Caco Galhardo/Folhapress

Alvo
A razão para tantas dificuldades em adivinhar o futuro é de ordem física. Nós nos habituamos a ver a ciência prevendo com enorme precisão fenômenos como eclipses e marés. Só que esses são sistemas lineares ou, pelo menos, sistemas em que dinâmicas impostas pelo caos podem ser desprezadas. E, embora um bom número de fenômenos naturais seja linear, existem muitos que não o são. Quando o homem faz parte da equação, pode-se esquecer a linearidade.

A analogia que cabe aqui é com a previsão meteorológica. Os modelos funcionam bem para um período de 24 horas. Se queremos um prognóstico para dois dias, o índice de acerto cai consideravelmente. Previsões para mais de duas semanas já são completamente inúteis.

Se assimilássemos bem essa lição, só levaríamos minimamente a sério experts que expressassem suas previsões na forma 'há x% de probabilidade de que o cenário y se materialize'. O histórico de acertos (quando o x% de probabilidade de fato ocorre em x% das previsões) é que faria o bom ou o mau nome do especialista.

No mundo real, porém, não é o que acontece. A mídia e o público valorizam mais os peritos que têm mais certezas, mesmo que isso vá contra os fundamentos da epistemologia. Não importa muito que esses experts sejam justamente os que mais erram. Ninguém exceto Tetlock mantém uma contabilidade mesmo. Aqui, saímos do reino da física para entrar no da psicologia.

Uma das mais importantes descobertas da neurociência é que boa parte de nossas decisões são tomadas não pelo que nos acostumamos a chamar de razão, mas por sistemas não conscientes que atuam quase que instantaneamente, com base em inclinações, gostos ou hábitos.

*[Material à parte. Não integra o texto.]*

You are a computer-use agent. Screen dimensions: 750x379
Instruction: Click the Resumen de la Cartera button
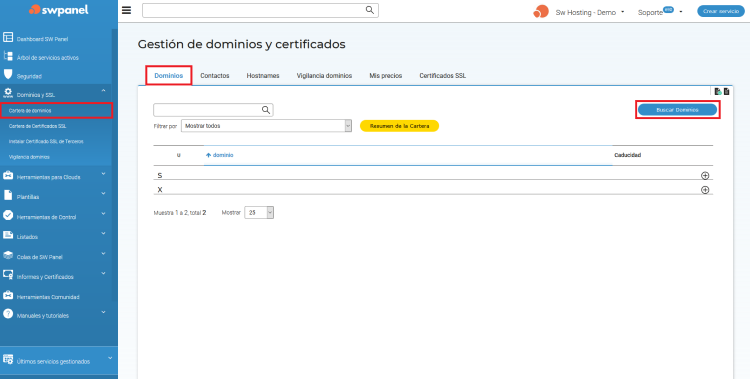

A maioria das pessoas tem posição quase instintiva sobre o aborto, por exemplo. É só depois que a razão entra para tentar justificar com argumentos a preferência inicial.

É claro que podemos acabar modificando, através de raciocínios lógicos e evidências, nossas posições naturais. Mas, mesmo assim, algo delas fica. Isso é demonstrado de forma escatológica por experimentos nos quais pessoas se recusam a beber num penico, mesmo que ele seja novo ou tenha sido totalmente esterilizado, ou a comer doces que imitam o formato de fezes.

Não é só. Nossos cérebros também trazem de fábrica alguns vieses que tornam nossa espécie presa fácil para adivinhos. Procuramos tão avidamente por padrões que os encontramos até mesmo onde não existem. Temos ainda compulsão por histórias, além de um desejo irrefreável de estar no controle.

Assim, alguém que ofereça numa narrativa simples e envolvente uma explicação sobre o mundo já estará apelando a várias de nossas preferências inatas. Se esse modelo trouxer ainda a perspectiva de predizer o futuro, vendê-lo a incautos é quase tão fácil quanto roubar doce de criança. Não é por outra razão que oráculos, profecias e augúrios estão presentes em quase todas as religiões.

Como diz Gardner, "vivemos na Idade da Informação, mas nossos cérebros são da Idade da Pedra". Eles não foram concebidos para processar probabilidades, frequências relativas e o papel do acaso, que estão no cerne do conhecimento científico atual. Nós continuamos a tratar as falas dos especialistas como se fossem auspícios divinos. Como não poderia deixar de ser, frequentemente quebramos a cara.